_Page text_:

:::::

Micromechanics of composites/Average stress power in a RVE with finite strain

Recall the equation for the balance of energy (with respect to the reference configuration)

${\displaystyle \rho _{0}~{\dot {e}}={\boldsymbol {P}}^{T}:{\dot {\boldsymbol {F}}}-{\boldsymbol {\nabla }}_{0}\bullet \mathbf {q} +\rho _{0}~s~.}$

The quantity ${\displaystyle {\boldsymbol {P}}^{T}:{\dot {\boldsymbol {F}}}}$ is the stress power.

:::::

_Data provided_:
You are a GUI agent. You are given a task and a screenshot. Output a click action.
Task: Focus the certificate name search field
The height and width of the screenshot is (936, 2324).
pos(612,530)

:::::

_Challenge_: Write out every term on the right-hand side of the balance of energy equation in the micromechanics text, including its sign.

_Result below_:
P^T : Ḟ
−∇₀ • q
+ρ₀ s